## Astronomical image processing -- detecting stars, aligning images, and making color images

Following on last lecture, we're going to use some of the things we have learned -- matched filtering, estimating "background" levels, and manipulating RGB images -- to build an astronomical mosaic image from raw image data.

Unlike last week, I'm going to install and use the `FITSIO` package to handle real astronomy data.

In [None]:
] add Images ImageIO ImageFiltering Plots FITSIO ImageShow StatsBase

We are going to read a set of images from the Sloan Digital Sky Survey (SDSS).
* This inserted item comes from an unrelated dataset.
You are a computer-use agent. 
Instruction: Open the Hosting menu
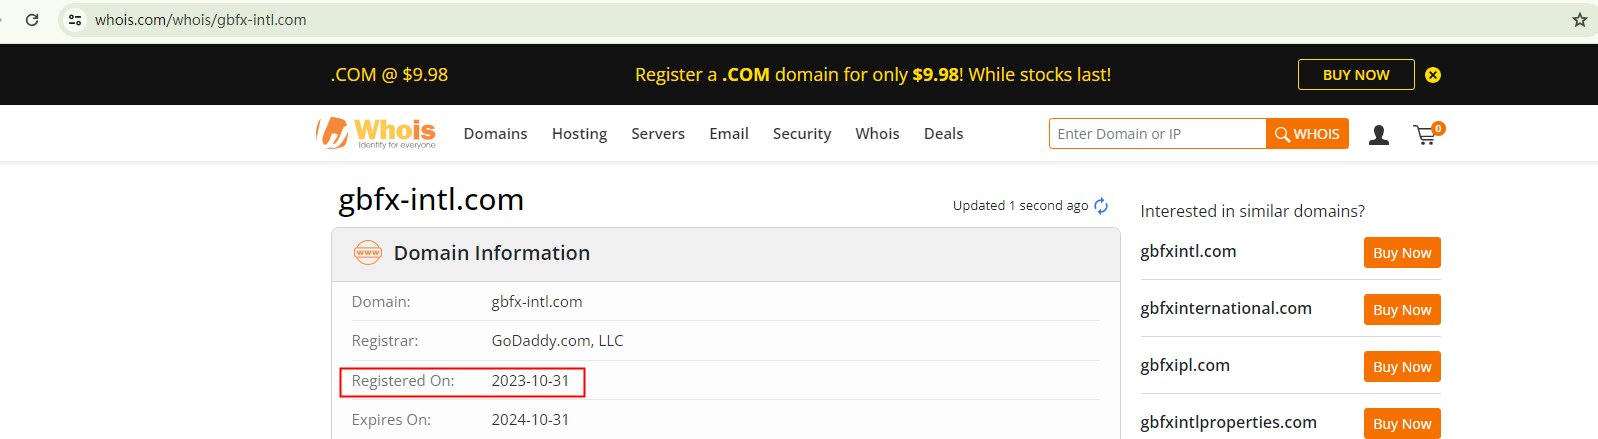(x=579, y=134)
SDSS used a special camera to do "drift scanning" of the sky.  In drift scanning, the telescope is kept pointed almost stationary, and the sky is observed as the Earth rotates (causing the sky to drift past the camera).  The CCD chips in the camera are read out at exactly the same speed as the sky drifts past.
    

In [None]:
`bunzip2

In [None]:
using Images, ImageIO

In [None]:
load("sdss-camera.jpg")

Above is a photograph of the SDSS camera.  It has 6 columns of chips (CCDs), with 5 chips in each column.  Each chip has a bandpass filter permanently mounted to it.  When drift scanning, a star would first appear at the top of the camera and drift down to the bottom.  The chips are perfectly rotated so that a star will drift exactly down the columns of the CCD.
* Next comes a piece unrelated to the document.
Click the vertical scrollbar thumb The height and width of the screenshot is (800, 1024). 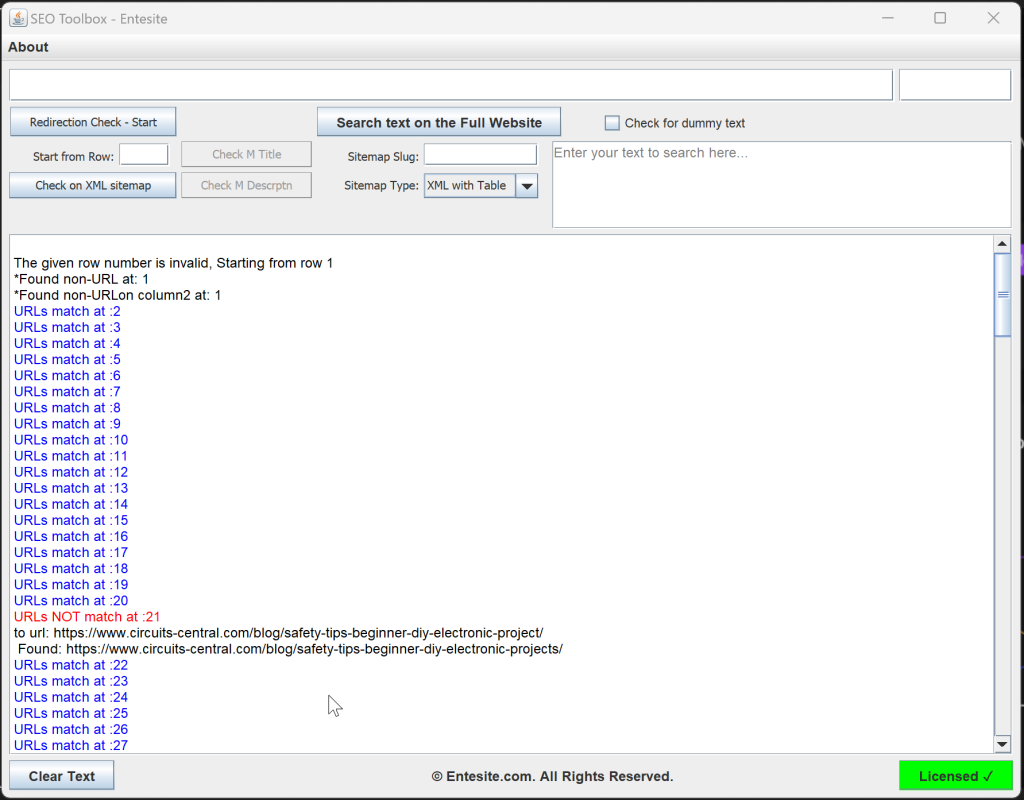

The five filters are called "u", "g", "r", "i", and "z":
"u" is near-ultraviolet
"g" is "green"
"r" is "red"
"i" is near-infrared
"z" is further into the infrared

Top to bottom, the filter order is "r","i","u","z","g".  In the photo above, you can see that the top row of chips has a red filter, and the bottom row has a bluish filter, while the middle three look black to our eyes.
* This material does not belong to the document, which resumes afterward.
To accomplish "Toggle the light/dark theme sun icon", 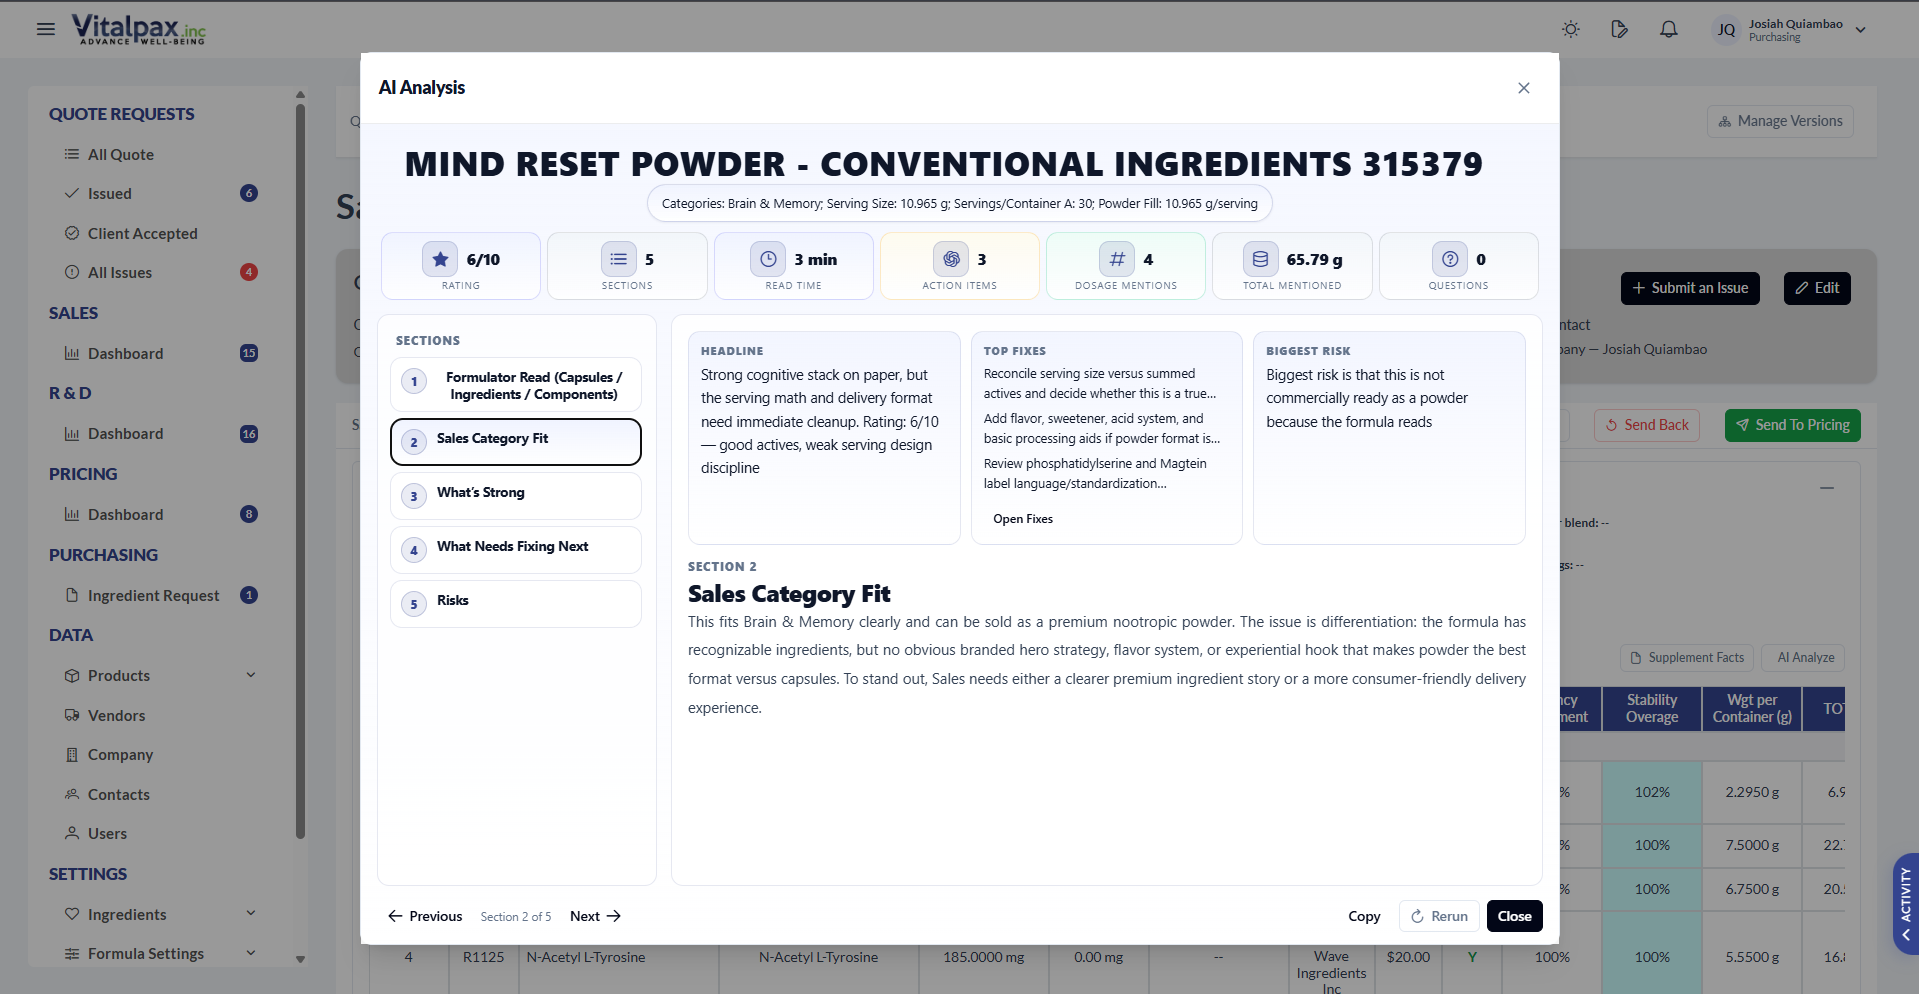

For typical stars, the "g", "r", and "i" filters are most sensitive, and these are the ones we will use today.

In [None]:
# Astronomical images are almost always in FITS = Flexible Image Transport System format
using FITSIO

In [None]:
# I downloaded calibrated data from the Sloan Digital Sky Survey web site
# -- https://dr12.sdss.org/fields/runCamcolField?run=752&camcol=5&field=408

# Let's read the "r"-band image.
rfile = FITS("frame-r-000752-5-0408.fits")
rimage = read(rfile[1])
size(rimage), typeof(rimage)

In [None]:
# FITS files typically come with a lot of "header" information
read_header(rfile[1]);

In [None]:
# Let's have a look!
Gray.(rimage)

In [None]:
# That image is a little big to handle -- for convenience let's cut out a sub-image to work with interactively.
# This range "just happens" to have two nice galaxies in it!
rsub = rimage[1000:1500, 500:1000];
Gray.(rsub)

Let's investigate the properties of this image.  We'll start by histogramming the pixel values.

In [None]:
using Plots

In [None]:
histogram(vec(rimage))

As I claimed last week, astronomical images often have a large dynamic range -- so this histogram isn't super useful because the histogram is auto-stretching to show a few pixels with very large values.  Looking in log space (vertically), we can see that more clearly.

In [None]:
histogram(vec(rimage), yscale=:log10)

Let's check out whether we need to do a "background" or "sky" subtraction, by zooming in to the peak of the histogram.  We'll measure where that is using the `quantile` trick from last week.

In [None]:
using Statistics

In [None]:
lo,mid,hi = quantile(vec(rimage), [0.16, 0.5, 0.84])

In [None]:
histogram(vec(rimage), bins=range(-0.1, 1, length=50))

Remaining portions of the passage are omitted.